**Information given**
-- Opening Marker --

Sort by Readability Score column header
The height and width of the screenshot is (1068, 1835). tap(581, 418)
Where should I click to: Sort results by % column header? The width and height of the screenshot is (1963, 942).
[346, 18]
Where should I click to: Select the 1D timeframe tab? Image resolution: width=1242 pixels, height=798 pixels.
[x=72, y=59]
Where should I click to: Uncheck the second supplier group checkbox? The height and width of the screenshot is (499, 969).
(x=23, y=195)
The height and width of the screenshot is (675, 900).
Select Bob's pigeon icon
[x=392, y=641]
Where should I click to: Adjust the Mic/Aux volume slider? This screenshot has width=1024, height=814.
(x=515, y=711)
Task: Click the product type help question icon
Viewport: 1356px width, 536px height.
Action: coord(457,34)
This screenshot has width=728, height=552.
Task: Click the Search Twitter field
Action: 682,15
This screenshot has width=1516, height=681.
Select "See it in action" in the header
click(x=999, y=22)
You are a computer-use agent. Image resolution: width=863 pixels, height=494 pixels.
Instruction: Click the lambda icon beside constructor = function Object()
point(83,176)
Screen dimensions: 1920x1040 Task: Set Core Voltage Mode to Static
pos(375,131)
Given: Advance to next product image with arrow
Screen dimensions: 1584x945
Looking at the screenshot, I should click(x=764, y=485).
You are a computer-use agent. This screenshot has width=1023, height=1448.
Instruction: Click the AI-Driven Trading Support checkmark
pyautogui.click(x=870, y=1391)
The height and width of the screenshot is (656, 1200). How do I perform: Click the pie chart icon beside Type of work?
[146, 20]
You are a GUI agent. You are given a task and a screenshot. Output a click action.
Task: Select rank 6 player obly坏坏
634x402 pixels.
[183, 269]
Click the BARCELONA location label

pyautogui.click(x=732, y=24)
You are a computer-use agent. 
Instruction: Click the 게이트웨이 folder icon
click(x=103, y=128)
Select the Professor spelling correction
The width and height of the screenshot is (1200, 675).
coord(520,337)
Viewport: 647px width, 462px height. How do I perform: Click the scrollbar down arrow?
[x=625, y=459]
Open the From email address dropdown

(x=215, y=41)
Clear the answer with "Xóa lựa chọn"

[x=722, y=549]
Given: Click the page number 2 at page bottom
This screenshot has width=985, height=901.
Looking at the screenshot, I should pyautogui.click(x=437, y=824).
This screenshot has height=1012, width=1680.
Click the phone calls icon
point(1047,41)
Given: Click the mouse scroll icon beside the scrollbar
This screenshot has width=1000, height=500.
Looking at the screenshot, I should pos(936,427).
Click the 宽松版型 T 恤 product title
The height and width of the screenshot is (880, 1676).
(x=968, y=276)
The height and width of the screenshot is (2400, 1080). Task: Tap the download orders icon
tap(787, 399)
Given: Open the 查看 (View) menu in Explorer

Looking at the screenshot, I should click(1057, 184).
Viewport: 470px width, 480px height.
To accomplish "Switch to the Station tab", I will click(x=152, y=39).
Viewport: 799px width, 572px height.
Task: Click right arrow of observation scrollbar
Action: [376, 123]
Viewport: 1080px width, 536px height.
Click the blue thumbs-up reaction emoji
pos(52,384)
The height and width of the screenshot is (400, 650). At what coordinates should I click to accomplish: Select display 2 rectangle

-- Closing Marker --

**Task requirements**
Go through the lines above and count those that include "agent"; give the total and nothing more.

**Solution below**
4